Sorption Enhanced Water-Gas Shift (SEWGS) couples the water gas-shift reaction with CO₂ adsorption on potassium-promoted hydrotalcite (K-HTC) sorbent material for hydrogen production and CO₂ capture. Here, computational fluid dynamics (CFD) models are developed to simulate the adsorption step in SEWGS considering both packed bed and monolith reactors. The goal of this research is increasing SEWGS productivity by using 3D-printed structured bed reactors, as opposed to conventional packed bed reactors, due to the well-known advantages of monoliths, such as less mass transfer limitations and lower pressure drops. The paper presents numerical modeling and simulation work supported by experimental validation in order to compare packed bed and monolith reactors with respect to SEWGS performance. The packed bed multiscale CFD model is validated using breakthrough experimental data. A bench-scale CFD structured bed model is developed and validated based on breakthrough measurements performed by TNO using 3D-printed K-HTC monolith structures. Furthermore, geometry effects on mass transfer efficiency are investigated through CFD modeling for the bench-scale reactor. A scale-up of the monolith model to pilot-scale allows for a proper comparison with the packed bed technology. Monolith reactor model breakthrough predictions show there is a considerable increase in mass transfer rate over the packed bed reactor for the adsorption step in SEWGS, demonstrating promising potential towards enhancing the carbon capture technology.

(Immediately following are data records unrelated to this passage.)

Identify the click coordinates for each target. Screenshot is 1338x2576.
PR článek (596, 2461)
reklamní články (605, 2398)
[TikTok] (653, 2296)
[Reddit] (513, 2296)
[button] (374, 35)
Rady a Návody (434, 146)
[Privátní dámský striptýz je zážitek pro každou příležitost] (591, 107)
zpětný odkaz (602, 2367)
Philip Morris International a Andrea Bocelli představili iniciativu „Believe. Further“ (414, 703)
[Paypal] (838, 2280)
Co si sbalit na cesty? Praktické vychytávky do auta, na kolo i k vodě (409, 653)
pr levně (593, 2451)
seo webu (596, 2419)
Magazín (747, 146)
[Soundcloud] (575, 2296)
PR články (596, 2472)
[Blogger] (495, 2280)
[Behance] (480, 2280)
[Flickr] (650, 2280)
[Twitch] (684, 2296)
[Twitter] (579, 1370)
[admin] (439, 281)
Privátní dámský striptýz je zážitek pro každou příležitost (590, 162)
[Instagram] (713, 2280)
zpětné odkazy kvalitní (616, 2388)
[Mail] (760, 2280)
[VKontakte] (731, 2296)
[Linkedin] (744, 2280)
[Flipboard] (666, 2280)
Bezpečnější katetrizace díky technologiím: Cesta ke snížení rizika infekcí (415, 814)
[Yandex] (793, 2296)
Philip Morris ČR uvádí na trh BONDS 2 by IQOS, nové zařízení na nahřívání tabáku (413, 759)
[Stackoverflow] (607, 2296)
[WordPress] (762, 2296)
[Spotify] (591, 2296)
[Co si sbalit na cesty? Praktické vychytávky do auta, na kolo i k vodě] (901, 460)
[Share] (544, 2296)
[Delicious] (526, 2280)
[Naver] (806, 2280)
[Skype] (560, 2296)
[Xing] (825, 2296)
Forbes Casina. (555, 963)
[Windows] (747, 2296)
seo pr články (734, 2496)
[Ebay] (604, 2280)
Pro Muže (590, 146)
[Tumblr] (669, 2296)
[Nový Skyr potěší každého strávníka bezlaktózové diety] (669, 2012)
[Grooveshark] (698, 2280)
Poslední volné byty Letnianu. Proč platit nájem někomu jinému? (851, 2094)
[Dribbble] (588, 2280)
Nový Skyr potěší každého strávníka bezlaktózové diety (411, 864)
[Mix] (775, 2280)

吸附增强型水煤气变换 (SEWGS) 将水煤气变换反应与用于制氢和 CO _{2 的}钾促进水滑石 (K-HTC) 吸附剂材料上的CO ₂吸附结合起来捕获。在这里，开发了计算流体动力学 (CFD) 模型来模拟 SEWGS 中考虑填充床和整体反应器的吸附步骤。这项研究的目标是通过使用 3D 打印结构化床反应器来提高 SEWGS 的生产力，而不是传统的填充床反应器，这是由于整料的众所周知的优点，例如较少的传质限制和较低的压降。本文介绍了由实验验证支持的数值建模和模拟工作，以便在 SEWGS 性能方面比较填充床和整体式反应器。使用突破性实验数据验证填充床多尺度 CFD 模型。基于 TNO 使用 3D 打印的 K-HTC 整体结构进行的突破性测量，开发和验证了实验室规模的 CFD 结构化床模型。此外，通过实验室规模反应器的 CFD 建模研究了几何形状对传质效率的影响。将整体模型放大到中试规模可以与填充床技术进行适当的比较。整体反应器模型的突破性预测表明，SEWGS 中的吸附步骤在填充床反应器上的传质速率有相当大的提高，这证明了增强碳捕获技术的潜力。